NVIDIA RTX Spark — Slim Laptops & Small Desktops
Posted by zxyzyxz@reddit | LocalLLaMA | View on Reddit | 54 comments
Posted by zxyzyxz@reddit | LocalLLaMA | View on Reddit | 54 comments
SuddenRadio6221@reddit
If they can deliver this with native linux (no x86 emulation) for under $4K, I'd be pretty interested.
Ornery_Hall@reddit
DDR6 will come out in 1-2 years, which is designed to handle higher pcie bandwidth between RAM, CPU and GPU. I rather wait for it than getting this crippled ARM Spark processor that can't do anything beside running basic model. Plus ARM and Microsoft partnership never workout from their past reputation.
hurdurdur7@reddit
So their massive announcement was just a laptop design for a worse version of windows with the same crappy memory bandwidth in a laptop form factor that gets too hot if you use it for the slow ai experience.

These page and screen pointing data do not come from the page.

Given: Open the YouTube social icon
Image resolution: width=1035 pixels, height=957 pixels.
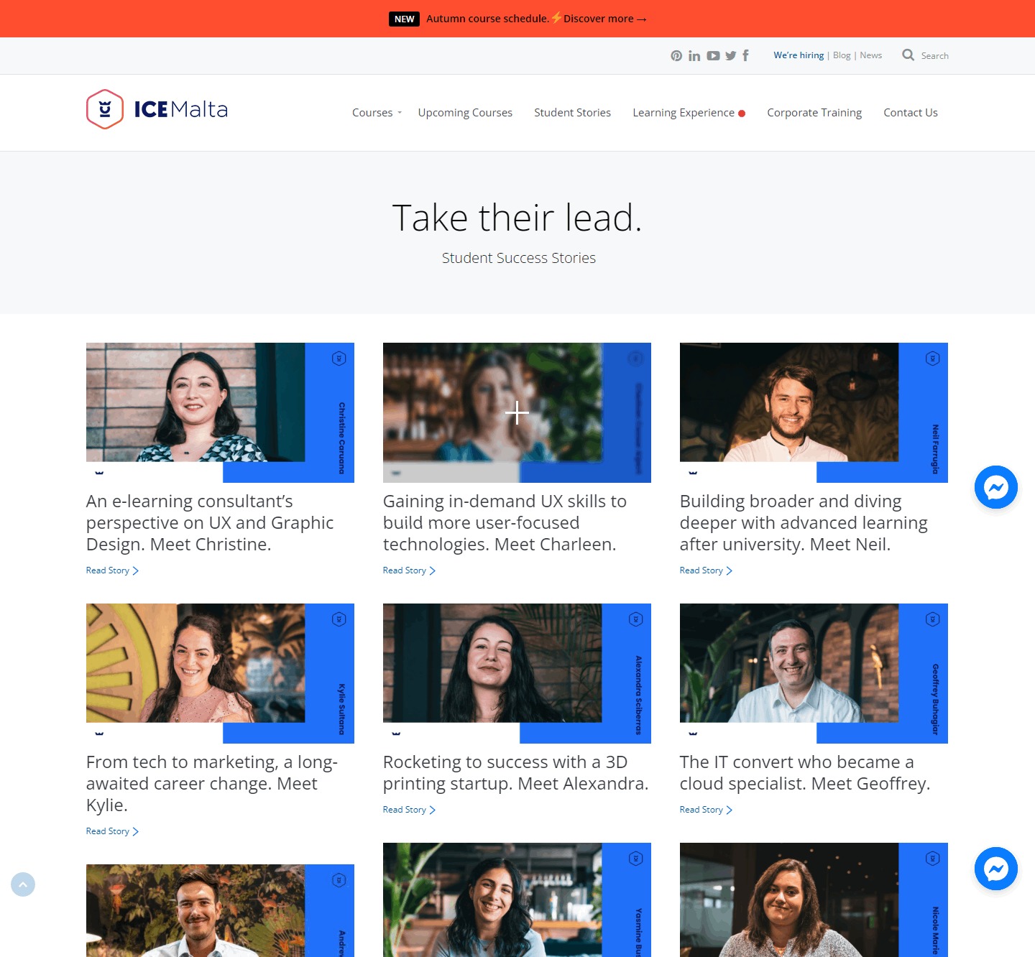Looking at the screenshot, I should 713,56.
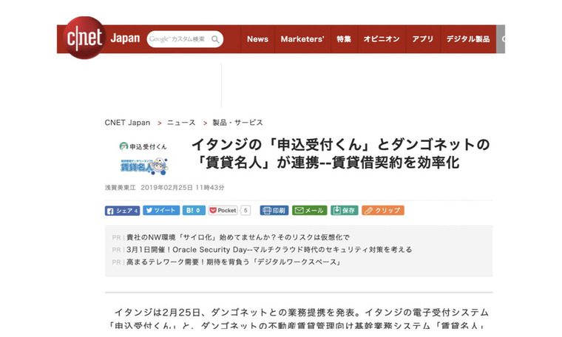Click the green 保存 save button
This screenshot has width=562, height=337.
pos(344,210)
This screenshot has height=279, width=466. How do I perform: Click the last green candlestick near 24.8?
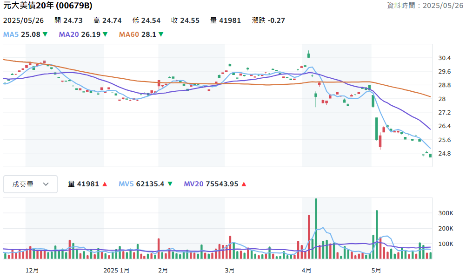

I don't mind arm cpus. But this thing will flop.
Weird-Field6128@reddit
It is indeed a flop, you can't even run Linux on that. Idk what the hell they are thinking
z_latent@reddit
I highly doubt they'd lock you to Windows, be this a Microsoft partnership or not. Feel free to provide confirmation otherwise if you have it.
Also, the fact it's ARM won't stop you either, in the worst case you can use FEX like you would on a Steam Deck and run x86 programs.
Weird-Field6128@reddit
Maybe you are right, i am not that tech savy, people will find a way to do it eventually.
z_latent@reddit
It's OK, if anything this would be good news. Again, I also am not sure of the details of their partnership, but I doubt they would/could stop it.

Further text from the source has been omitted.